Wie wenig man damals über Gorillas wusste, zeigt die Tatsache, dass man dort wie anderswo Gorillas mit Fleischhäppchen fütterte, obwohl sich die Riesen von Natur aus vegetarisch ernähren. Allenfalls ein paar Insekten stehen auf ihrem Speiseplan.

Lebenslänglich in Gefangenschaft

Seite für Seite lernen wir den Gorilla Fritz besser kennen; begleiten ihn durch seine schwere Jugend wie auch als erwachsenes Tier bei Zuchtreisen quer durch Europa, wo der gestresste Fritz die ihm zugeführten Weibchen attackierte und biss. Während er in Nürnberg mehrfach Nachwuchs gezeugt hatte, blieb der Zuchterfolg bei diesen Reisen aus.
Zurück in Nürnberg bei seiner Lieblingsfrau Delphi und in der Gemeinschaft der kleinen Gorillagruppe entwickelte sich Fritz zu dem souveränen Silberrücken, den Jenny von Sperber bei der ersten Begegnung kennengelernt hatte. Im Alter strahlte Fritz eine große Gelassenheit aus. Und als er mit 55 Jahren starb, war die Trauer groß, bei Gorillas und Menschen.

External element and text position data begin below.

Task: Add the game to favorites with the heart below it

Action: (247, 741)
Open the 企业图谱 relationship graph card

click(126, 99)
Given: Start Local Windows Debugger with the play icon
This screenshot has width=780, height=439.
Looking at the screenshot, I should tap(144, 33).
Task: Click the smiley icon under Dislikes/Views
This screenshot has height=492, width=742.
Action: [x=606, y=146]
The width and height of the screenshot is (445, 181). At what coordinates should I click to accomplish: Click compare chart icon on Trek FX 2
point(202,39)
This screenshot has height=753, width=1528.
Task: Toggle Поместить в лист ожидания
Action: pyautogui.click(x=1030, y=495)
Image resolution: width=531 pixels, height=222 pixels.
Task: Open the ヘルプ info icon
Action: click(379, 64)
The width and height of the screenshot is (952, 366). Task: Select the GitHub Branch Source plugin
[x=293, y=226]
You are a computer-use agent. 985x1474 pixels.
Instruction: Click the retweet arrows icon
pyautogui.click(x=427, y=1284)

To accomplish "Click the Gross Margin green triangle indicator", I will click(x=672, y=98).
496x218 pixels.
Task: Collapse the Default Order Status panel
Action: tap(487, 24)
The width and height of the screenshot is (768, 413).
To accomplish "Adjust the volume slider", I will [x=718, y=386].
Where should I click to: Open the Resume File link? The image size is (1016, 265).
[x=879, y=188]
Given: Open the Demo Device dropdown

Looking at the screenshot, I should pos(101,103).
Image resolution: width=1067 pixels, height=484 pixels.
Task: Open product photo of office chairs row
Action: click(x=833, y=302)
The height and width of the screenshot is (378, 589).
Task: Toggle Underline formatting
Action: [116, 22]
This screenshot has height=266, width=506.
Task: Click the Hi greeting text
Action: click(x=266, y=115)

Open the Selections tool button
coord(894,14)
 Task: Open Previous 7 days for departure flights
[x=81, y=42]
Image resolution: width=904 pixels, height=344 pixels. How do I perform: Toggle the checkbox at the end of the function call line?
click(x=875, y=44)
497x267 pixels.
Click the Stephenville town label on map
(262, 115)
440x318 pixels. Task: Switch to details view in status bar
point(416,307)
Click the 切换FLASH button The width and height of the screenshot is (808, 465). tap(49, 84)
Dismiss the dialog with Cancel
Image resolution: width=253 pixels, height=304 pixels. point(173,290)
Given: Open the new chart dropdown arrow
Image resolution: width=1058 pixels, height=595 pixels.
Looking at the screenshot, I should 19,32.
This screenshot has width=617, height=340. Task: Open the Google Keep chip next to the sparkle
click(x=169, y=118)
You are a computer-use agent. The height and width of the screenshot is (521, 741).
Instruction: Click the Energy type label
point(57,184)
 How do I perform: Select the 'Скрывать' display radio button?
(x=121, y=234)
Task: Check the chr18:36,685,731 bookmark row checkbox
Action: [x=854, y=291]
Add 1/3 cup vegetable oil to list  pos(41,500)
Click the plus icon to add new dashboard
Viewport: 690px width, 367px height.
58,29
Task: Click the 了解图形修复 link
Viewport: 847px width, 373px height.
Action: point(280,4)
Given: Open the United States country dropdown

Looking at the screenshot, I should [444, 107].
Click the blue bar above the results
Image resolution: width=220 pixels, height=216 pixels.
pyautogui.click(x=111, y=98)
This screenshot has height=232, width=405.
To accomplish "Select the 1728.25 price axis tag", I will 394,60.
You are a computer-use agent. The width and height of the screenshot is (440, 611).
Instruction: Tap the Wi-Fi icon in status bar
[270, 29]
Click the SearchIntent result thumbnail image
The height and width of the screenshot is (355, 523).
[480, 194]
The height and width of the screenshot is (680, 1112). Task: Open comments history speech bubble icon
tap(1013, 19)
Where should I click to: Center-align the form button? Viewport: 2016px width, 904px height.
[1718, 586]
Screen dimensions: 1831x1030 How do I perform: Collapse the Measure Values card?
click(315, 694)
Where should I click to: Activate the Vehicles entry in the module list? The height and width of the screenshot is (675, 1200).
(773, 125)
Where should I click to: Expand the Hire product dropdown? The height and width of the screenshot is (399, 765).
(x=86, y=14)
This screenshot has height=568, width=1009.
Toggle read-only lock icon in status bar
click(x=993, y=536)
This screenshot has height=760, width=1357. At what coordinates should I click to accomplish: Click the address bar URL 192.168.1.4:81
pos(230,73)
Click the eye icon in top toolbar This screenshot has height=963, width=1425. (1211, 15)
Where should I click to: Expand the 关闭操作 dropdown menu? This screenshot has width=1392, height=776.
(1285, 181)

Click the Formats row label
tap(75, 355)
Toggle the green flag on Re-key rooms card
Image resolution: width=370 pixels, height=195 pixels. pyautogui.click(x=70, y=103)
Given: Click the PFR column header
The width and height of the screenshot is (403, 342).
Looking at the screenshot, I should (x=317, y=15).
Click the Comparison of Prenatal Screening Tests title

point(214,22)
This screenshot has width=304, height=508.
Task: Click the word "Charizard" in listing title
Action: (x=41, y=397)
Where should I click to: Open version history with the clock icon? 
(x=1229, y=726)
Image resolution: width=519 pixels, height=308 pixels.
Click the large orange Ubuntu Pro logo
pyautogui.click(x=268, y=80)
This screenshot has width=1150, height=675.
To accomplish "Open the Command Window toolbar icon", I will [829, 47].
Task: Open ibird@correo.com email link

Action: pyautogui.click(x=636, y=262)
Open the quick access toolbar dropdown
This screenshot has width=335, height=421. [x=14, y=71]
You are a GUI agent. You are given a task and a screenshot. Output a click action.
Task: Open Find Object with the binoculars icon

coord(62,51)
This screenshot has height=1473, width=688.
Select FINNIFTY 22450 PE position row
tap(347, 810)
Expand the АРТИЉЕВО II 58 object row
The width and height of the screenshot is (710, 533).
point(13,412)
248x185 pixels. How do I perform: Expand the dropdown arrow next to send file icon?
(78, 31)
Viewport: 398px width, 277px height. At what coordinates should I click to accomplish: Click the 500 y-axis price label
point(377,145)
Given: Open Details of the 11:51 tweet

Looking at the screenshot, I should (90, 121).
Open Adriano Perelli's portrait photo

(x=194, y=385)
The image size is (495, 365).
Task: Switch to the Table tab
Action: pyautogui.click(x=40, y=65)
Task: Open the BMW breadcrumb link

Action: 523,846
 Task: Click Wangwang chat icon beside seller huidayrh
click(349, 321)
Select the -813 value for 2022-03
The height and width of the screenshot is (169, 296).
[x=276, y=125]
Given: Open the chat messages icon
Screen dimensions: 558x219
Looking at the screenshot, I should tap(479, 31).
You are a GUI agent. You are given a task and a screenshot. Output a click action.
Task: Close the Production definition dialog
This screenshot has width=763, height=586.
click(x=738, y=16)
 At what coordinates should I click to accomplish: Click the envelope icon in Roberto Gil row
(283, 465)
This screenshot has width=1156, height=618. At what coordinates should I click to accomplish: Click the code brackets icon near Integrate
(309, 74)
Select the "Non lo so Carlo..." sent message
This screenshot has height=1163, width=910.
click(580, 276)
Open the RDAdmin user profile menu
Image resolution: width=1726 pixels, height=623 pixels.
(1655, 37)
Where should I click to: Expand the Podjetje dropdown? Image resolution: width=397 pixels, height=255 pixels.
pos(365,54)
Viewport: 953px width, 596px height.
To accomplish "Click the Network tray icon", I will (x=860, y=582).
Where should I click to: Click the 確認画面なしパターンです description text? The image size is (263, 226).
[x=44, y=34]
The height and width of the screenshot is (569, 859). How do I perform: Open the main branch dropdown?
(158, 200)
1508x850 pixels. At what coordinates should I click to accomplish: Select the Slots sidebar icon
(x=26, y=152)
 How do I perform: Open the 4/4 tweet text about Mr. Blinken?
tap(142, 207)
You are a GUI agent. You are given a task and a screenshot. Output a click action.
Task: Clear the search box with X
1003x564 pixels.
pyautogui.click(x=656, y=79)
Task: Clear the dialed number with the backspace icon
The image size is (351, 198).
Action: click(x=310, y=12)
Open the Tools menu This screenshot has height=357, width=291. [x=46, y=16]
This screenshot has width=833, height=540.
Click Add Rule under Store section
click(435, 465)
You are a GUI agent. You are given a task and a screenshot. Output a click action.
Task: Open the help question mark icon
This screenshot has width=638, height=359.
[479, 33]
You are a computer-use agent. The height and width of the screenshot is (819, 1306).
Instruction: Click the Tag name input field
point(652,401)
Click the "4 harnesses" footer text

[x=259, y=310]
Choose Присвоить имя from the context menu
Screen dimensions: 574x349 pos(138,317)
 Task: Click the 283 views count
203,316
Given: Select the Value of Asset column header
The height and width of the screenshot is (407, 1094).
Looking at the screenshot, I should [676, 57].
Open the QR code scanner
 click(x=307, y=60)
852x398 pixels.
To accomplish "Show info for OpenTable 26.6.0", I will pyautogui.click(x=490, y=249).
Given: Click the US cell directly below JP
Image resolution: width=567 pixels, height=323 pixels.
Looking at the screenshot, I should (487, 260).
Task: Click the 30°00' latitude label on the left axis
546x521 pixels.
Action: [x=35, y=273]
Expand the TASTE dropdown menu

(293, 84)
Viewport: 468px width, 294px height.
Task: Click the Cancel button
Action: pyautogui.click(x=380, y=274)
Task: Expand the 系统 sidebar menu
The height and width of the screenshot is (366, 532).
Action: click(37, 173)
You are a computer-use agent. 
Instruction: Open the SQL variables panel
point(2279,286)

Geliebt und missverstanden

Wie eine jede gute Biografie informiert das Buch „Fritz, der Gorilla“ nicht nur über das Leben eines einzelnen. Es vertieft das Thema Zootierhaltung und zeigt eindrücklich, wie Menschen unsere tierischen Verwandten missverstanden haben und heute noch missverstehen.
Wir haben ihnen viel Leid zugefügt, oft aus Unwissenheit, manchmal sogar aus Zuneigung. Die Ähnlichkeit zu uns Menschen wurde den Gorillas zum Verhängnis.